People might not realize how much charity is done by car clubs like The Old Farts and the hundreds of other car clubs around Southern California, but this weekend Old Farts and Riverside East Rotary sponsor one of the premier events: The Show and Go, in downtown Riverside, which has sold out for the past four years. One thousand entries had already registered by last week, and every kind of classic car and hot rod you can imagine will be cruising the streets this Friday, Saturday, and Sunday.

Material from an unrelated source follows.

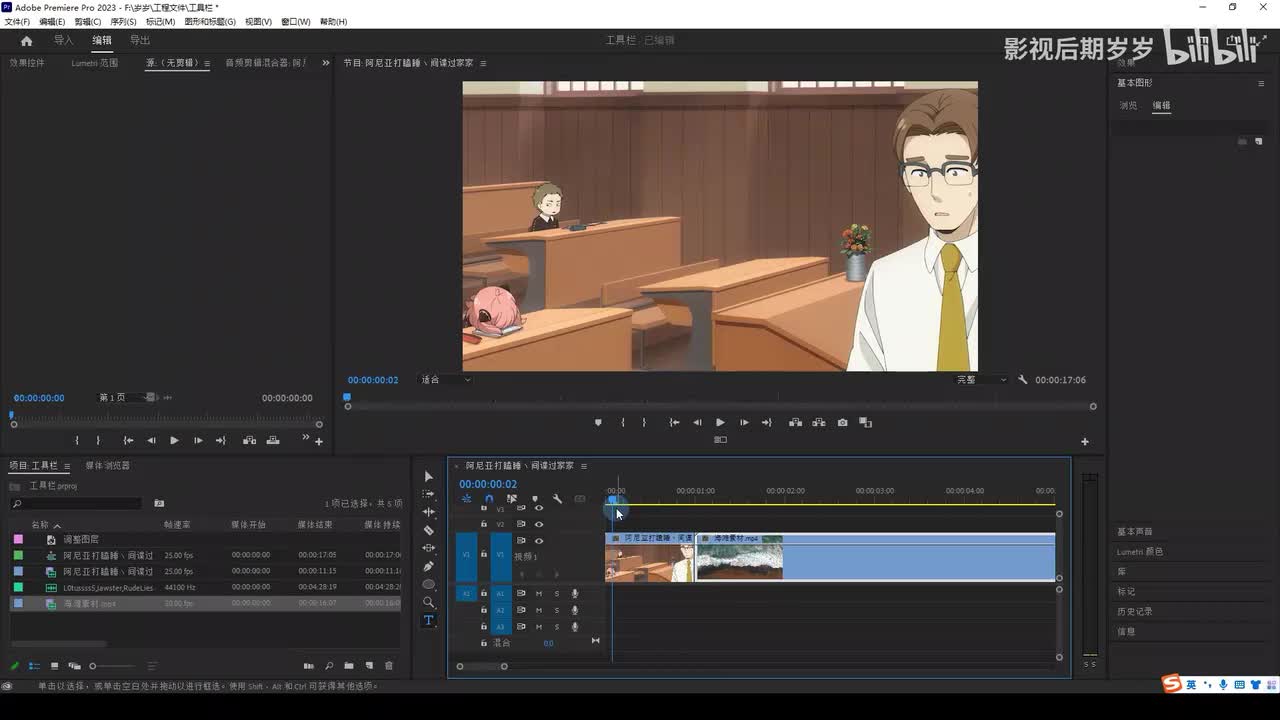Viewport: 1280px width, 720px height.
Task: Open the 导出 export workspace
Action: pyautogui.click(x=140, y=40)
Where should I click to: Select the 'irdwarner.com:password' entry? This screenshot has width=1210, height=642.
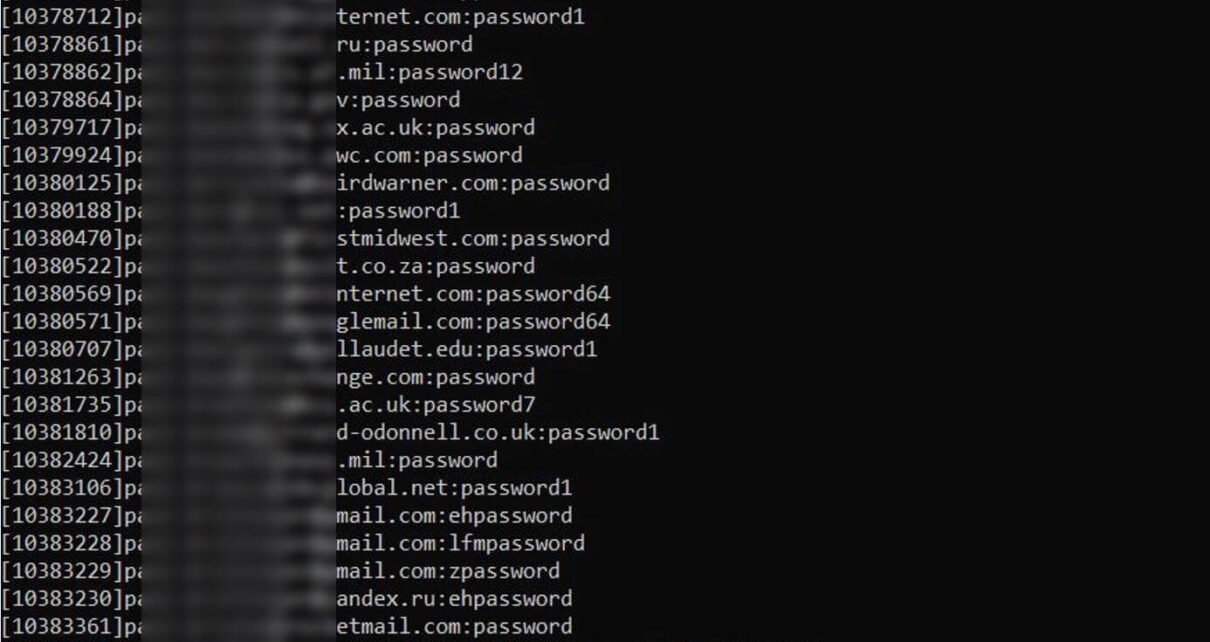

Riverside East Rotary and The Old Farts expect to raise $40,000 for charity, which will all go to local groups such as elementary schools and Thanksgiving meals and gift baskets. But as Finn Comer, co-chair with Mark Godfrey, points out, he loves this weekend "because it takes me back to high school." Comer's first car? A 1966 Mustang, canary yellow which was as he points out, a Ford factory color, and he loves "turning around at Show and Go and seeing someone I haven't seen for twenty years, and remembering how we used to cruise down Market Street."
I remember that, too -- in fact, we're the same age, so we probably passed each other -- I was in my friend Penguin's Dodge Dart back then, eight of us bouncing up and down so hard we made the car look like it had hydraulics. It didn't. But at car shows around California, you can see low-riders dancing on custom hydraulics, and hot rods revving until those flames burst toward the sky.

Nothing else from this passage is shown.